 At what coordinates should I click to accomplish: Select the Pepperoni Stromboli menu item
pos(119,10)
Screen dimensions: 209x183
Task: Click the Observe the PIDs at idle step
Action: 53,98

┄┄┄┄┄┄┄┄┄┄┄┄┄┄┄┄┄┄┄┄

* WHAT YOU HAVE TO DO:
Set down all of the records shown above once more, exactly.

* EXERCISE RESPONSE:
 At what coordinates should I click to accomplish: Select the Pepperoni Stromboli menu item
pos(119,10)
Screen dimensions: 209x183
Task: Click the Observe the PIDs at idle step
Action: 53,98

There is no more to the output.